Four men had attempted to rescue the crew of the Margaret on 19 September 1885. Their boat capsized and Alexander Dunnan was drowned. The RNLI made a grant of £15 to his widow.


Lifeboat house and slipway constructed at a cost of £395. Lifeboat DODO (ON79) comes into service.


Lifeboat house removed to beach south of Johns Pier.


Theodore and Herbert (ON33) begins service at a cost of £300.


Station closed pending negotiations for site for lifeboat house.


New station established to increase the protection of the shipping in the Solway Firth. This station was reopened on a trial basis for 12 months to increase the protection of the shipping in the Solway Firth due to Maryport Lifeboat, a few miles to the north, being unable to launch due to silting. The station became permanent when Maryport Lifeboat station closed in 1949. 

The Brothers (ON671) begins service.


N.T. (ON701), costing £10,826, begins service.


Manchester and Salford XXIX (ON841) comes into service.


Sir Godfrey Baring (ON887) begins service, costing £24,628.


Bronze Medal awarded to Coxswain Albert Brown in recognition of his courage, determination and fine seamanship, when the lifeboat City of Edinburgh, on temporary duty at Workington, rescued seven people from the fishing vessel Kia-Ora, which was dragging her anchor half a mile east of Hestan Island in a storm force wind and a very rough sea on 27/28 January 1974.


Francis W Wotherspoon of Paisley (ON951) begins service.


The Mersey class lifeboat Lifetime Care (ON1148) was on station for carriage launching and recovery trials from 4 July 1990 until 3 January 1991.
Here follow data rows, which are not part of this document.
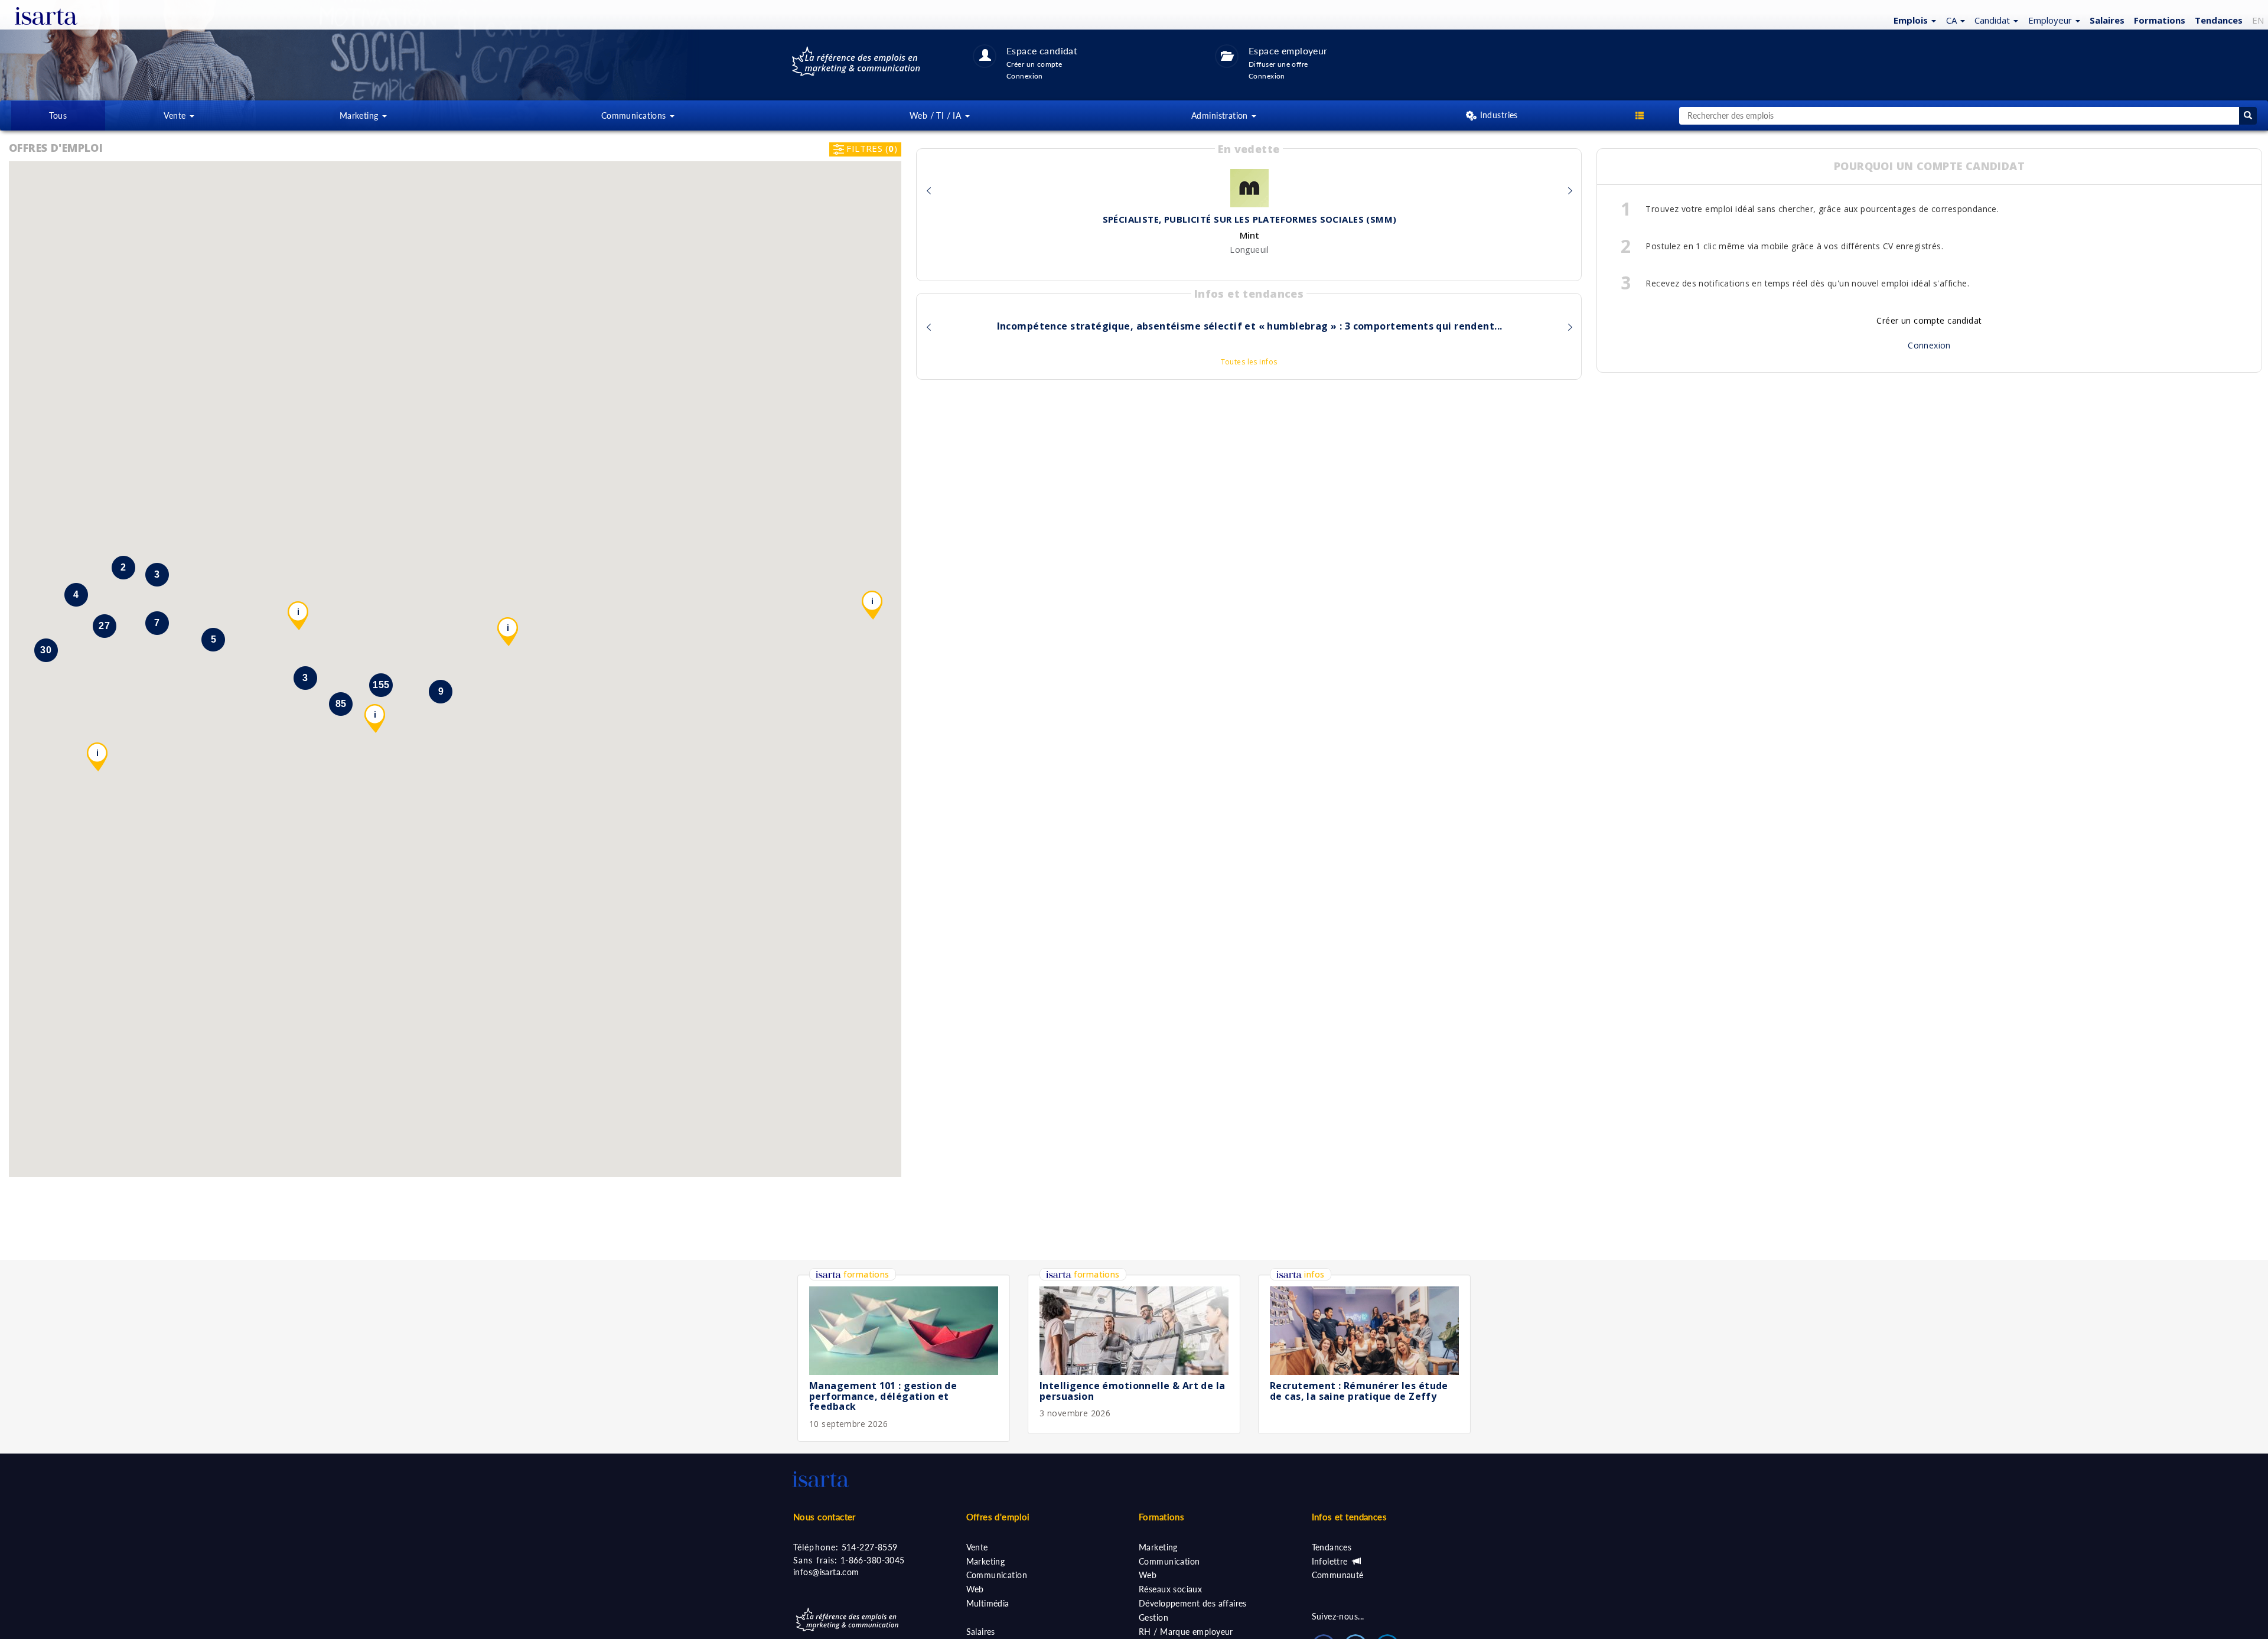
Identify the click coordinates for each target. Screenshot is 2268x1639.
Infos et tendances (1349, 1516)
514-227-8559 (870, 1547)
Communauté (1338, 1575)
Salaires (980, 1632)
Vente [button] (176, 115)
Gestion (1153, 1617)
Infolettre (1331, 1561)
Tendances (2219, 20)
The Tyne class lifeboat Sir John Fisher (ON1141) was placed on service on 8 June. The lifeboat was provided by a gift from the Sir John Fisher Foundation, the bequests of Frances Elizabeth Jackson and Mabel Annie Young together with other gifts and the Institution's general funds. The lifeboat is housed in a newly constructed boathouse which provides a workshop, drying room, shower/toilet facilities, a fuel storage tank and crewroom. 

A special launching crane system was also installed which enabled the lifeboat to be launched and recovered over the dock wall.
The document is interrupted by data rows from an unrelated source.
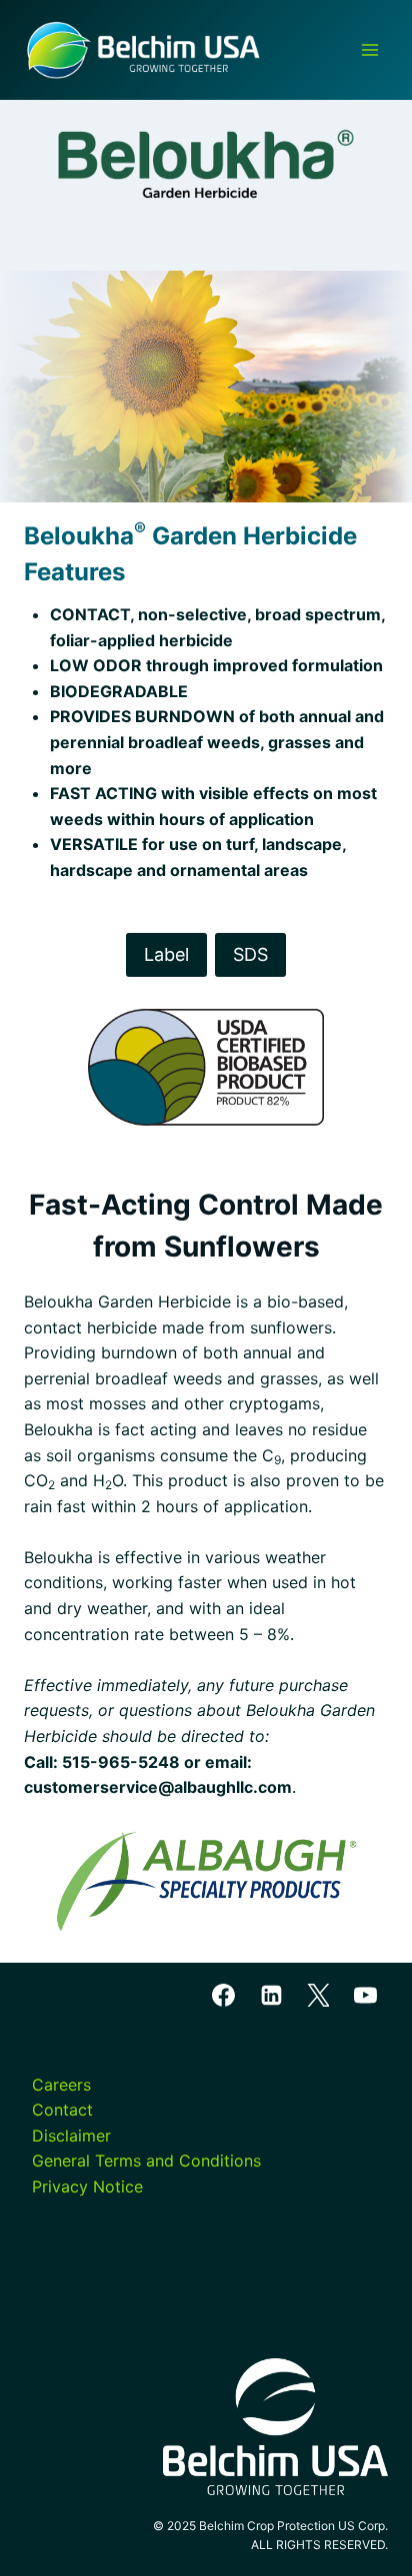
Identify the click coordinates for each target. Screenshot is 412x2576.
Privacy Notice (87, 2186)
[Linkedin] (271, 1996)
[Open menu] (369, 49)
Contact (62, 2110)
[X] (318, 1996)
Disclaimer (71, 2136)
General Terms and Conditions (146, 2160)
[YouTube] (365, 1996)
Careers (61, 2085)
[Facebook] (224, 1996)
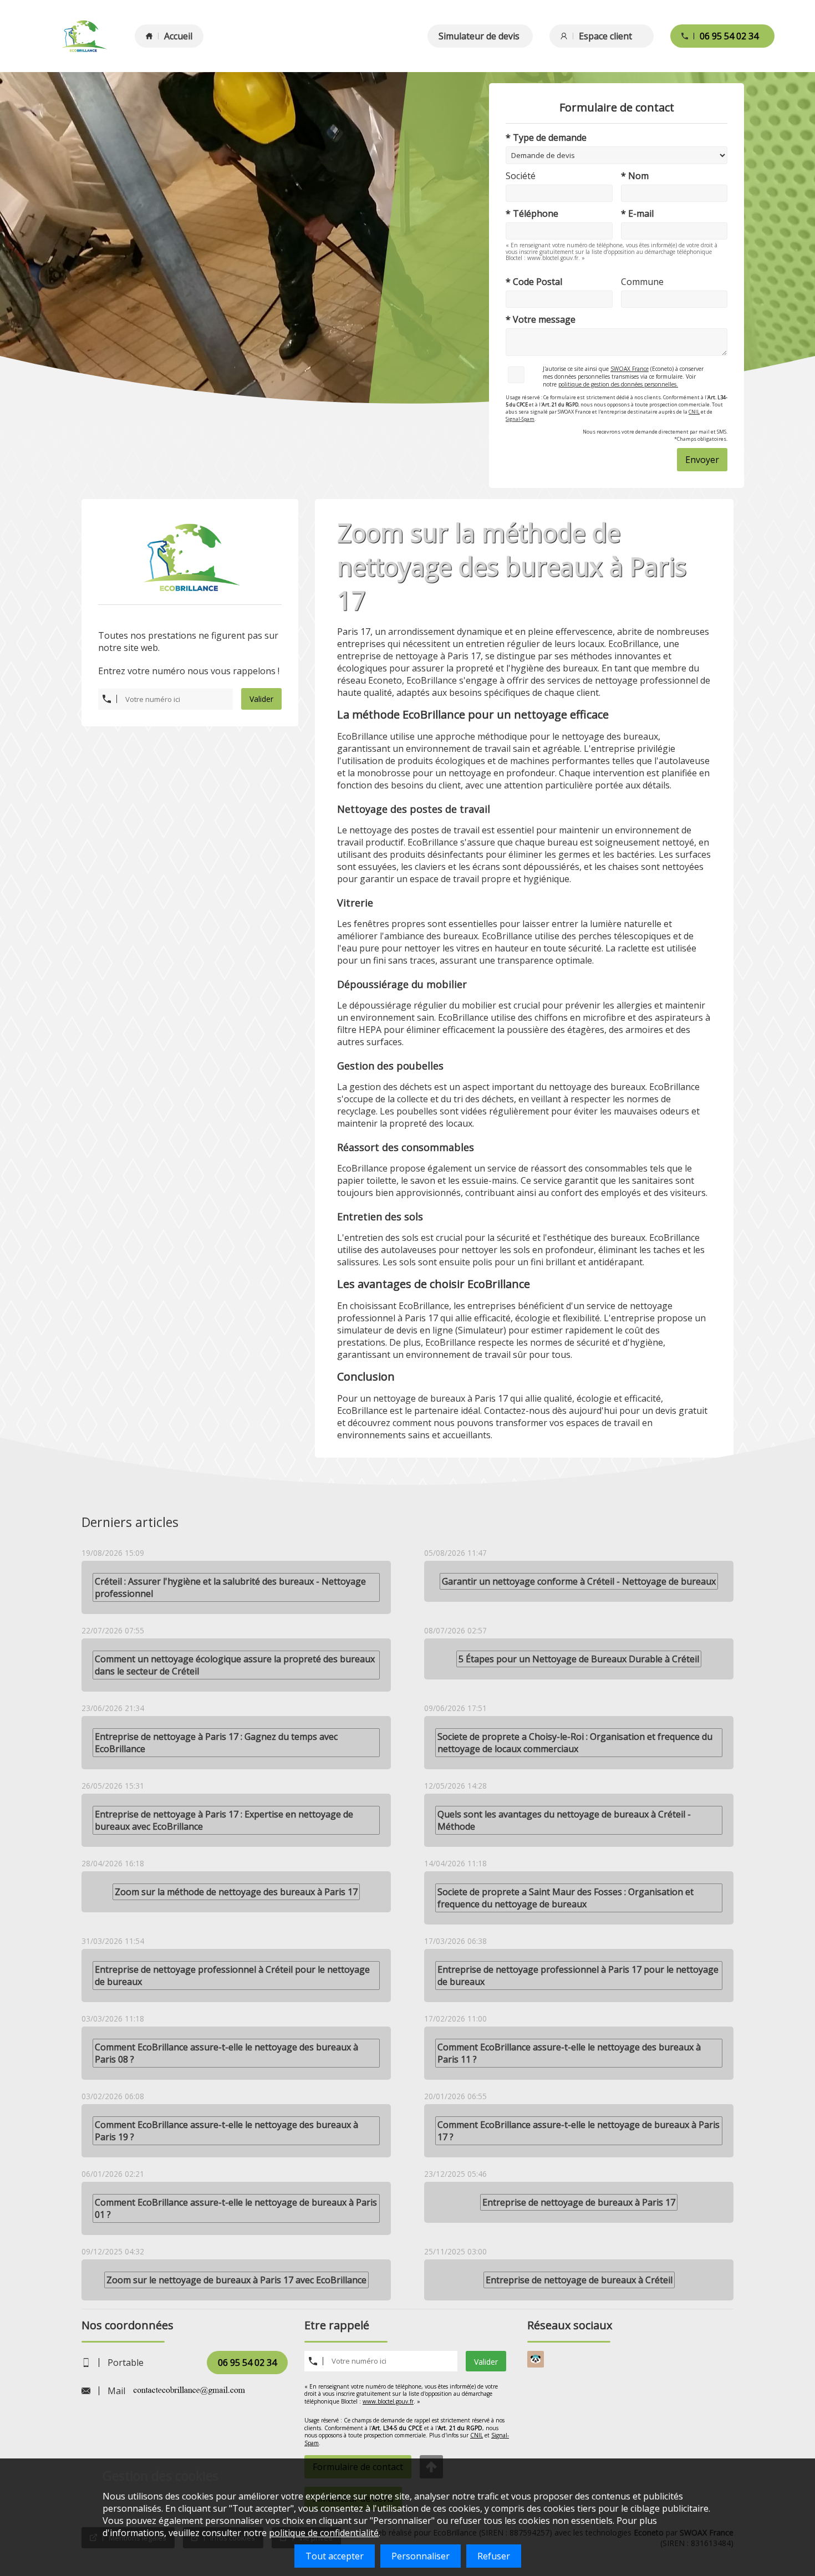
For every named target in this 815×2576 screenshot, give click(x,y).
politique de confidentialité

Coxswain John Stobbart was accorded the Thanks of the Institution inscribed on Vellum for the rescue of the crew of three and the fishing vessel Siskin in the early hours of 13 December 2000.  The disabled fishing vessel was located and towed back to Workington in atrocious weather conditions, heavy seas and force 11 winds.


Following the visit on 13 October 2003 by the Coast Review delegation, led by Rear Admiral John Tolhurst, it was agreed by the Operations Committee on 4 February 2004 and resolved by the Trustee Committee at their meeting on 31 March 2004 that there be no change to the ALB cover provided at Workington Lifeboat Station.  It was also resolved that a D class ILB be co-located at this station.

The new class of lifeboat IB1, D-629 The Shannock was placed on service on Thursday 12 August. D-461 Spirit of RAOC has been withdrawn to the Relief Fleet.


Coxswain John Stobbart and Divisional Maintenance Manager Andrew Philip Rodgers were accorded the Thanks of the Institution inscribed on Vellum in recognition of their leadership, seamanship, courage and initiative when the lifeboat saved the fishing vessel George Lou-N on 7 December 2011. The fishing vessel had mechanical problems and was being battered against the North Pier at Whitehaven in force 10 winds and a three metre swell. There was a severely injured man on board. Mr Rodgers jumped on board from the pier. A tow was established and, despite the severe conditions, the fishing vessel was safely brought through a narrow entrance and into the inner harbour without any damage being sustained - thereby enabling the man’s life to be saved, his fellow crew members landed and the fishing vessel itself being saved as well.